(Entries supplied begins)

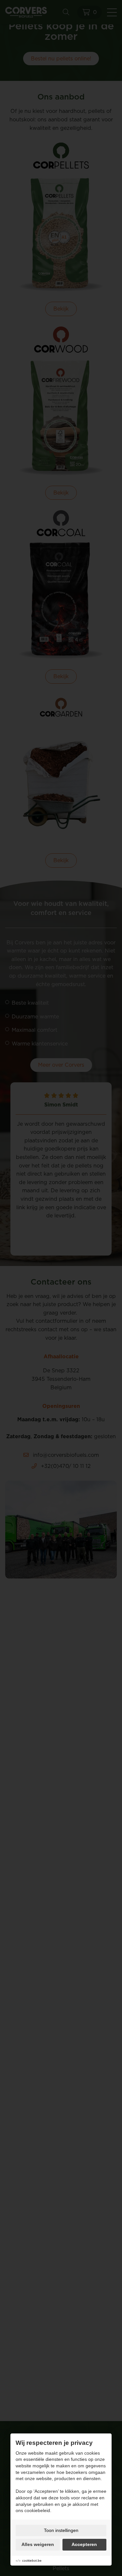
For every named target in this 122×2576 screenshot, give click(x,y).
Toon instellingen (61, 2530)
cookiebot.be (32, 2560)
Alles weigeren (37, 2544)
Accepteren (84, 2544)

(Entries supplied ends)

§ Exercise aim:
Set the pictures aside and reproduce the data above exactly.

§ Solved exercise:
For every named target in this 122×2576 screenshot, give click(x,y).
Toon instellingen (61, 2530)
cookiebot.be (32, 2560)
Alles weigeren (37, 2544)
Accepteren (84, 2544)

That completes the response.